Chin-Ups/Pull-Ups, Dips, Push Ups, Lunges, Hanging Leg Raises are some of the best bodyweight exercises. You can definitely add some mass from there.
But no one is going to get HUGE from just doing those. You can build a pretty good back with chin-ups once you get to a point where you can do 5x10 with your bodyweight not too much more can be done.
If someone was ADAMANT about only doing bw movements you would have to start loading them which takes away from the “bodyweight only” aspect.
That can take you far for sure. It’s just easier to load a barbell and hit a 315 bench than trying to wrap 315lbs worth of weight around your waist to do dips or have someone load 315 on your back as you do push ups.
Yep pretty much this… My view point is yes a untrained person will or can gain some size with BW only. Evidently one will hit a state of diminishing returns. Evidently it becomes less about strength and more muscle endurance once a certain threshold is reached. Now the big question is how optimal it is. Will that person look more muscular and be caring more muscle compared to a couch potato…sure. But no ones going to say Holy shit they are huge .

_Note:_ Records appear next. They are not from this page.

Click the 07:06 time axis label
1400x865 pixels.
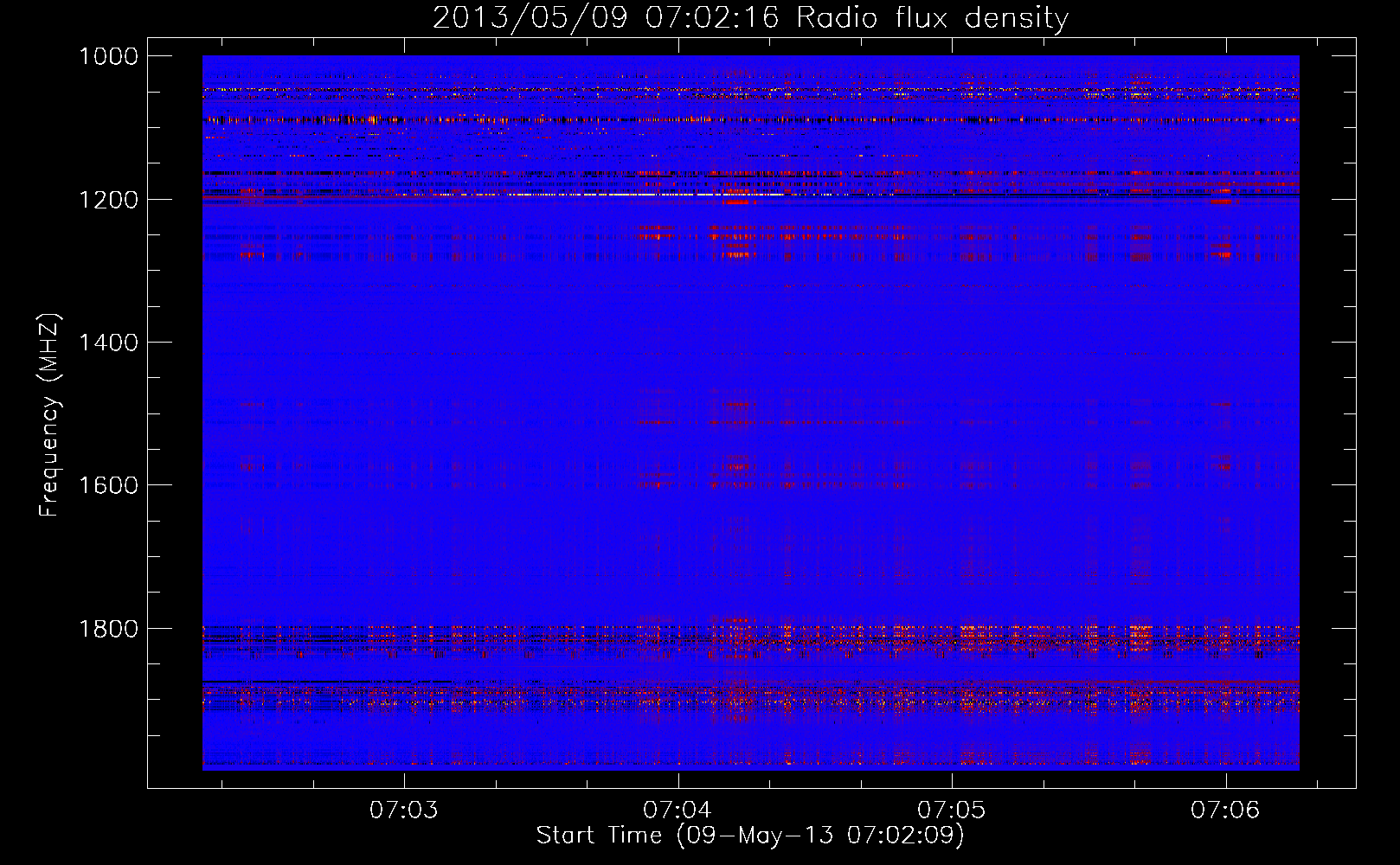pyautogui.click(x=1225, y=811)
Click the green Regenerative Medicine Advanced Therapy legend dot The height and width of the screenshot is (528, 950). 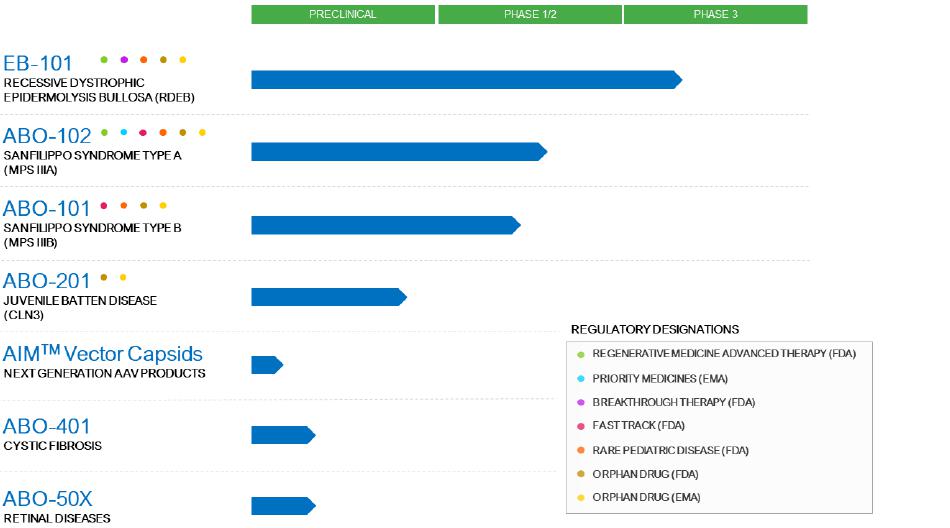[x=581, y=354]
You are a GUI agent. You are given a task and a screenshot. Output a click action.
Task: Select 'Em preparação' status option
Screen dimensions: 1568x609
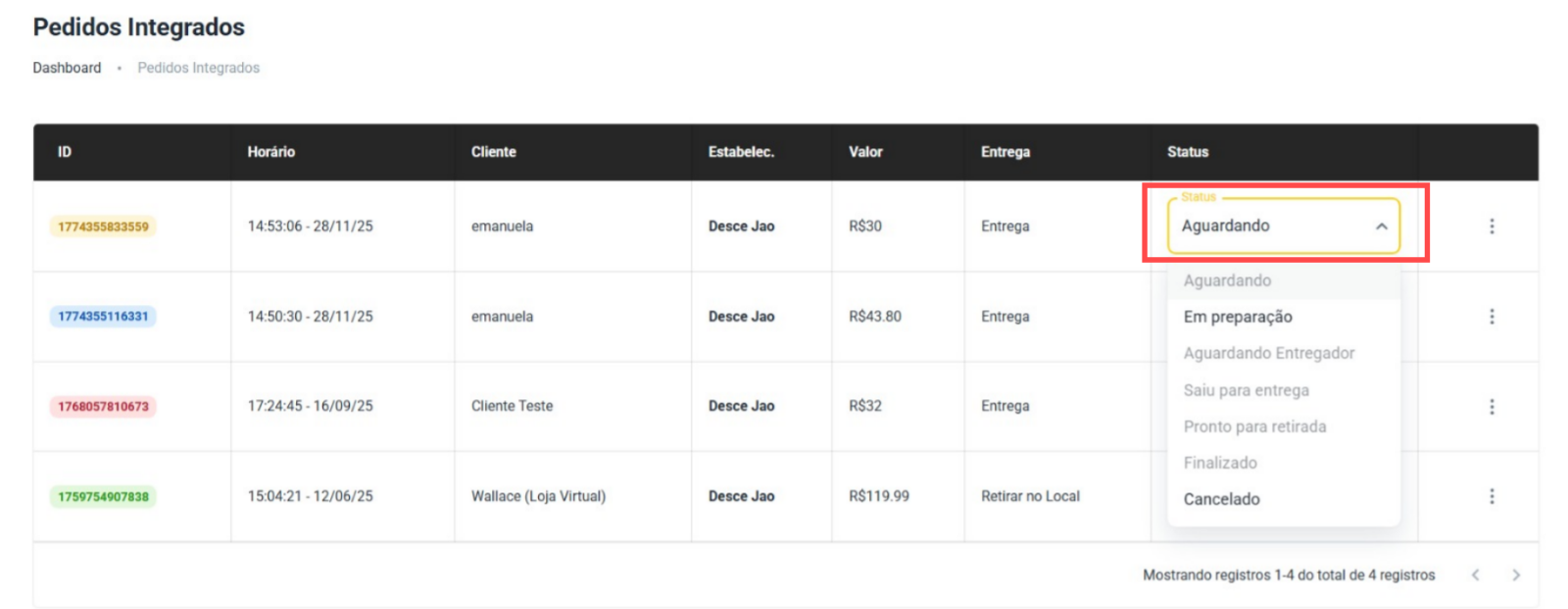(1238, 317)
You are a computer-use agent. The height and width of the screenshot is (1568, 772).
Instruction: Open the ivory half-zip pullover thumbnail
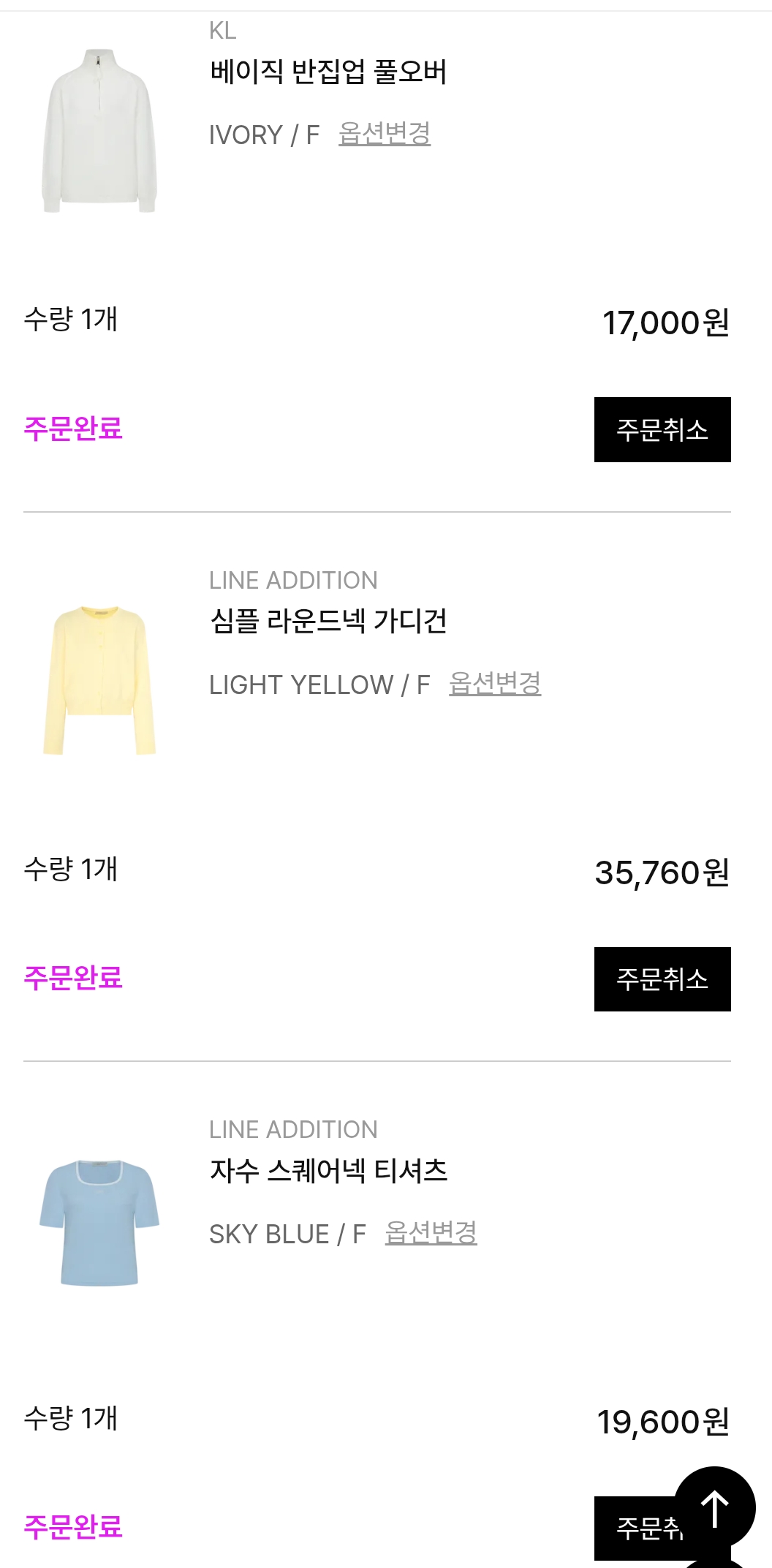[99, 131]
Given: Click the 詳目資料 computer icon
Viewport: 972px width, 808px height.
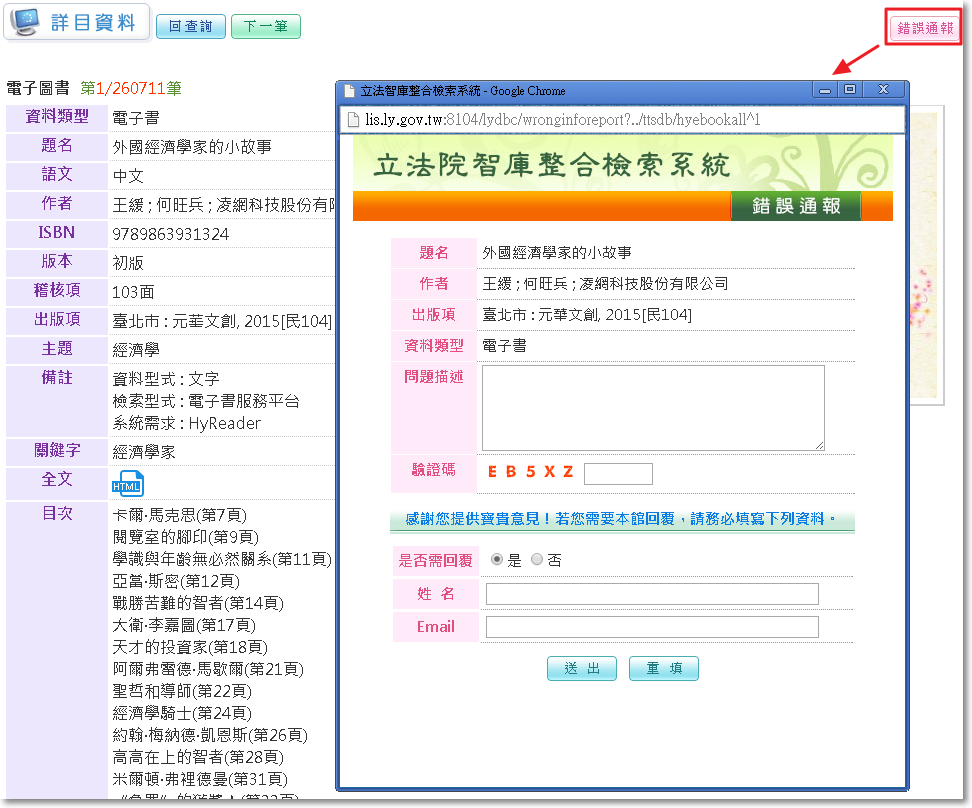Looking at the screenshot, I should 27,22.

Bodyweight exercises are fantastic, and compliment a full training program well.
Trying to get big and strong purely from bodyweight exercises is inefficient. Still possible, for sure, but time vested would have better results with something more fully fleshed out.
I like them either at the end of a workout, to completely exhaust the muscles trained, or at the beginning of a workout as part of a pre-exhaust strategy. Currently, I run a press giant set that goes
Strict press OR Behind the neck barbell press
Dips
Lateral raise
Band pull aparts
Those dips fit in perfectly after pressing, because my shoulders may be toast from pressing, but they still have some juice in them for dipping. And then the dips completely fry out everything.
Another classic staple of mine is the “1000 push ups” workout, done with an EMOM style. I use 20 rep sets, done every minute, on the minute for 50 minutes. Once you get to 900 reps, the fatigue gets ridiculous, and at the end it’s a pretty insane pump, but it’s pretty recoverable, which is what I dig about bodyweight work.
Ya gotta eat to gain weight. Doesn’t matter what you’re doing if you’re not eating. Chins and dips can build a good upper body, but it’s going to come down to food intake for mass or leanness.
Good movements. Probably need to up the load sooner or later though unless you already weigh like a lot.
I hit reps with 40kg strapped to my waist the other day and pumped up my arms and lats good. As long as you progress in some way over time. With a dip belt it’s pretty easy to set up too
I do use BW exercises a lot. My sons school playground has pullup and dip bars and I just finished walking the dog 2 miles there, doing 100 pull-ups and 100 dips, and walking 2 miles back. Great workout and I personally believe it’s important to be able to manipulate your bodyweight, but I’m not gonna pack on mass from it, despite doing 50x more pull-ups than that reddit calisthenics master in the other thread.